---------- AVAILABLE DATA ----------

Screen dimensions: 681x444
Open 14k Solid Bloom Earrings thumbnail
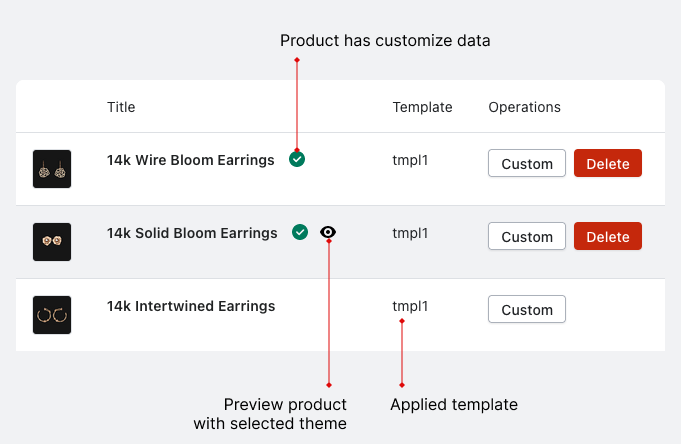[52, 242]
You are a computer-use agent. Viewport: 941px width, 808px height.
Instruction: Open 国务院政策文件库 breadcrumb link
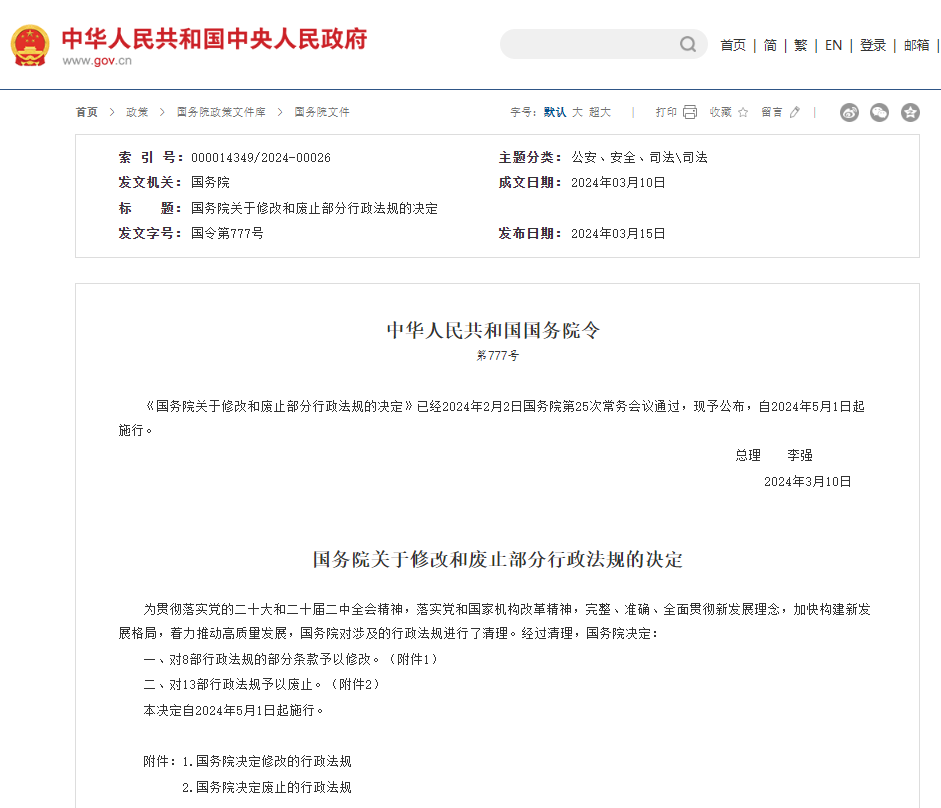[221, 112]
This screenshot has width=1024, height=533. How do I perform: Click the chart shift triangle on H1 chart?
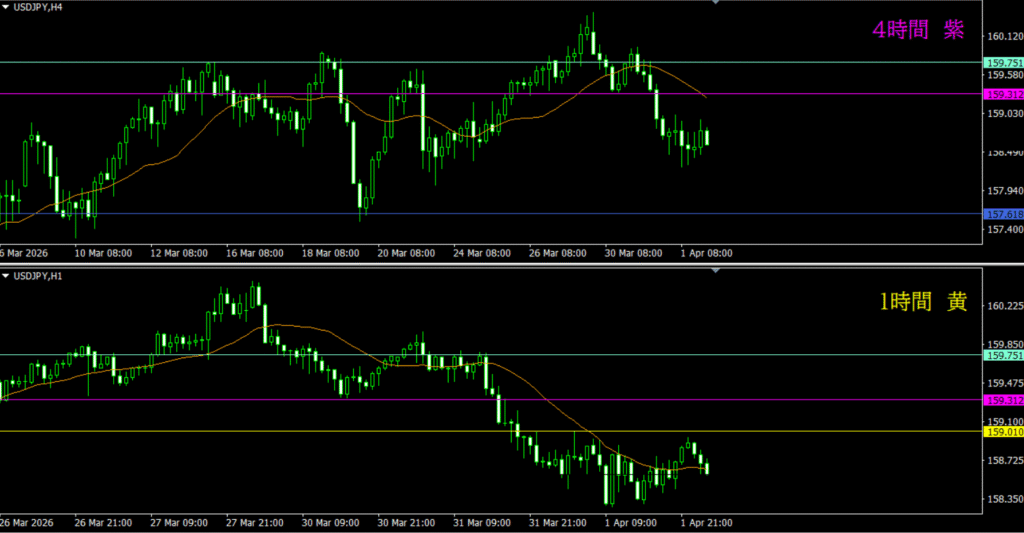coord(715,271)
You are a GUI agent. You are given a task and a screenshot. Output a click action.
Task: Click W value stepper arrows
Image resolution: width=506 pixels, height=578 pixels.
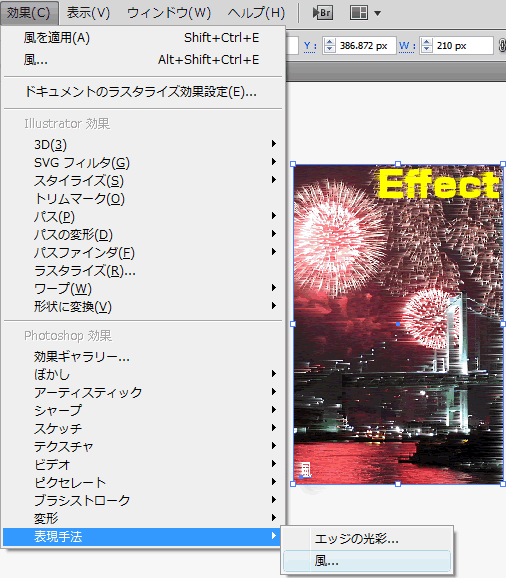pos(426,46)
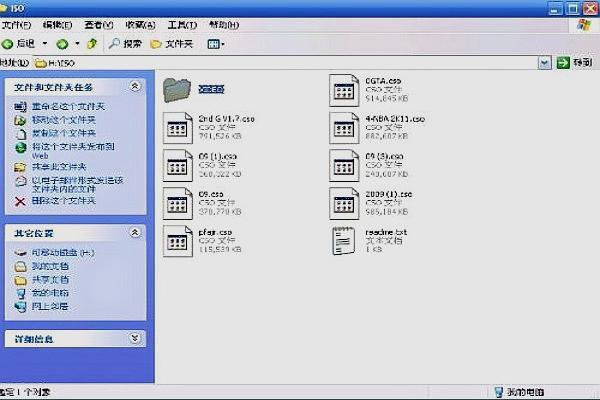600x400 pixels.
Task: Collapse the Other Places panel
Action: (x=136, y=232)
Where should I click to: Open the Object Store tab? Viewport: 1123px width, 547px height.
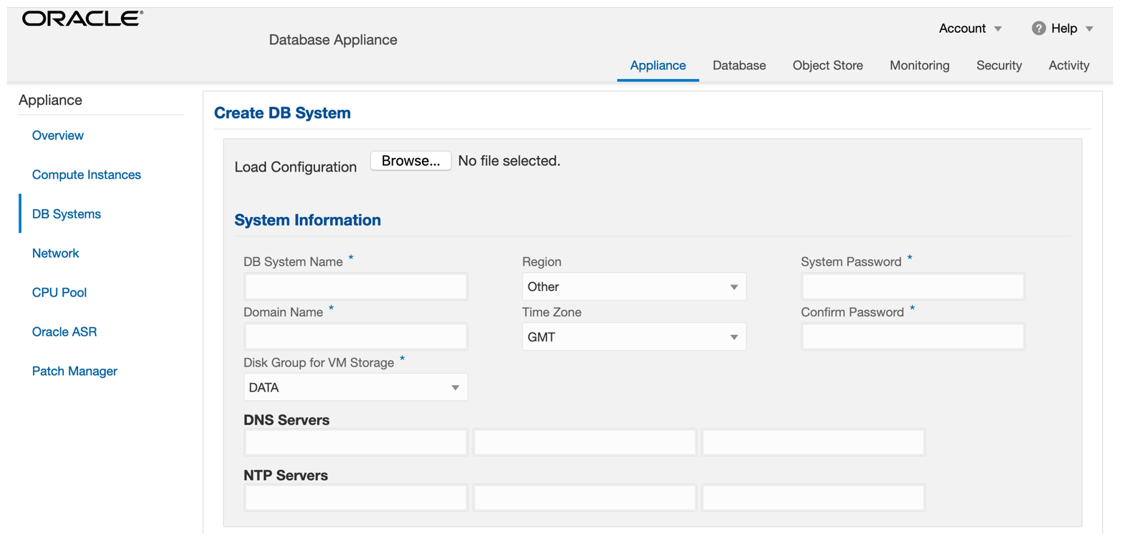[x=827, y=66]
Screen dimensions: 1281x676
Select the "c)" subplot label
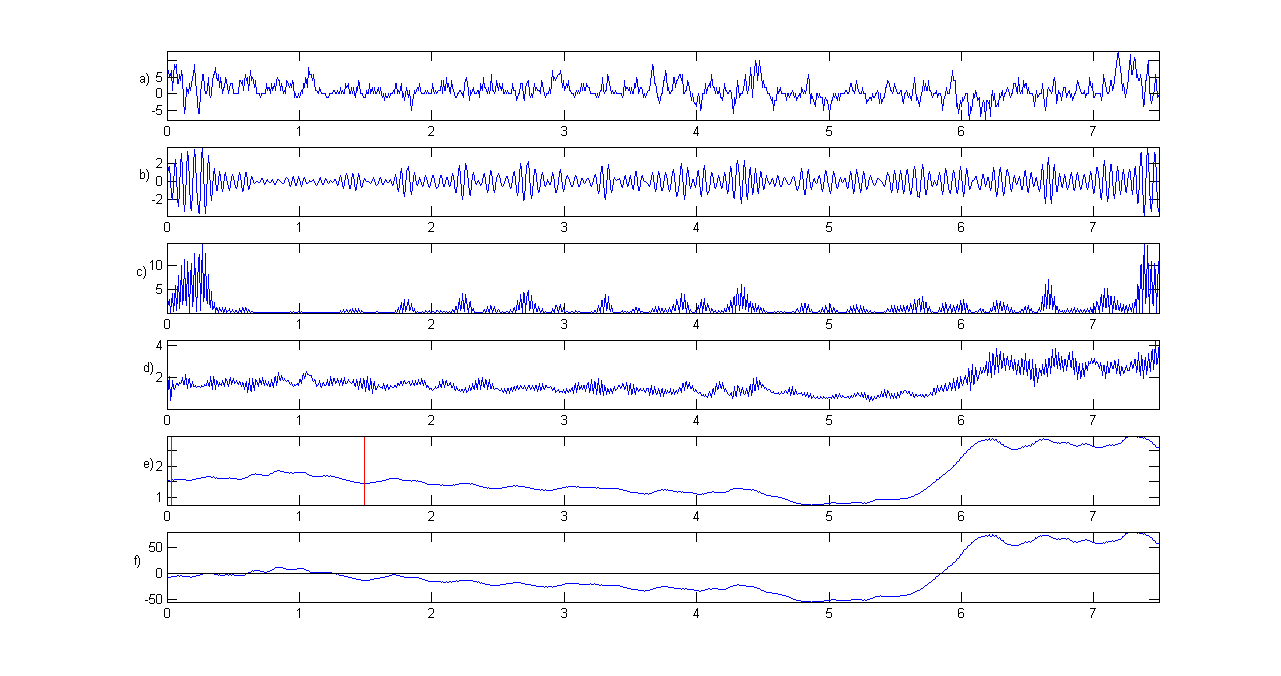pos(142,272)
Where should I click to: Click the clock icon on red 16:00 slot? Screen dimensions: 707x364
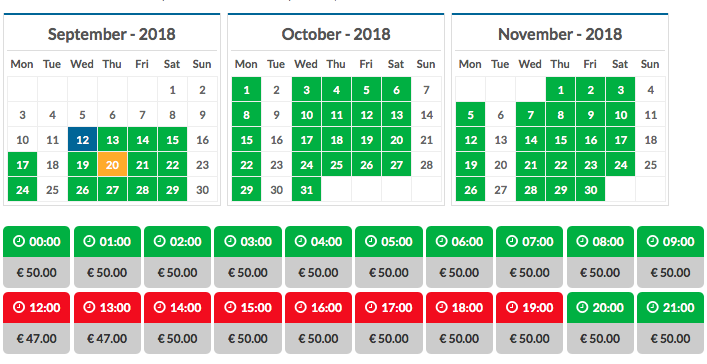coord(300,308)
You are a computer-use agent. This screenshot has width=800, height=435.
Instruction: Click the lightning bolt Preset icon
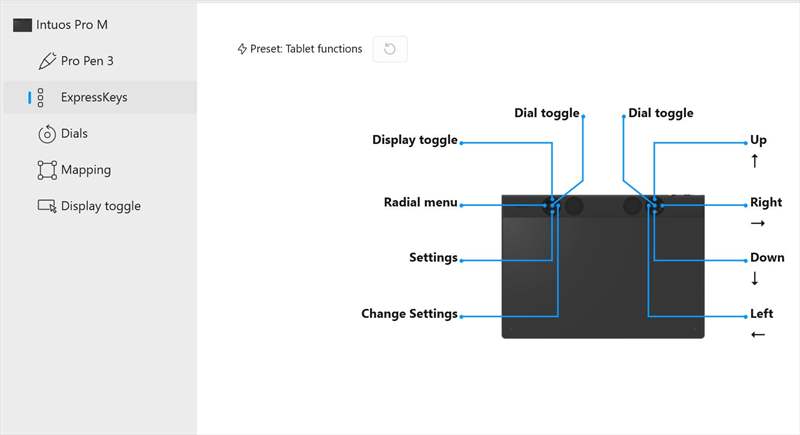tap(242, 49)
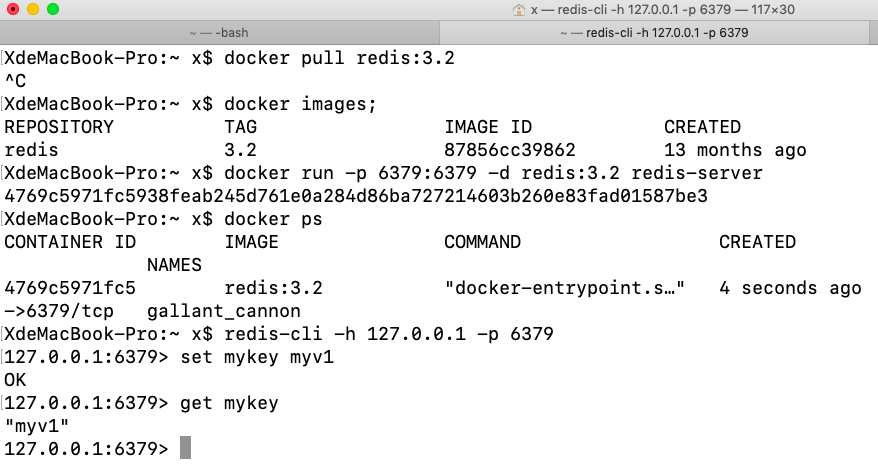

----------

EXERCISE DESCRIPTION: Write out exactly, and only, the lines running from the line with "This screenshot has width=1024, height=533." to the last line above, both included, with all pictures omitted.

WRITTEN RESPONSE:
This screenshot has width=1024, height=533. How do I perform: Click the chart shift triangle on H1 chart?
coord(715,271)
You are a GUI agent. You are given a task and a screenshot. Output a click action.
Task: Click W value stepper arrows
Image resolution: width=506 pixels, height=578 pixels.
pos(426,46)
600x400 pixels.
Task: Collapse the Other Places panel
Action: (x=136, y=232)
Where should I click to: Open the Object Store tab? Viewport: 1123px width, 547px height.
[x=827, y=66]
Screen dimensions: 1281x676
Select the "c)" subplot label
pos(142,272)
Where should I click to: Click the clock icon on red 16:00 slot? Screen dimensions: 707x364
coord(300,308)
You are a computer-use agent. This screenshot has width=800, height=435.
Instruction: Click the lightning bolt Preset icon
tap(242, 49)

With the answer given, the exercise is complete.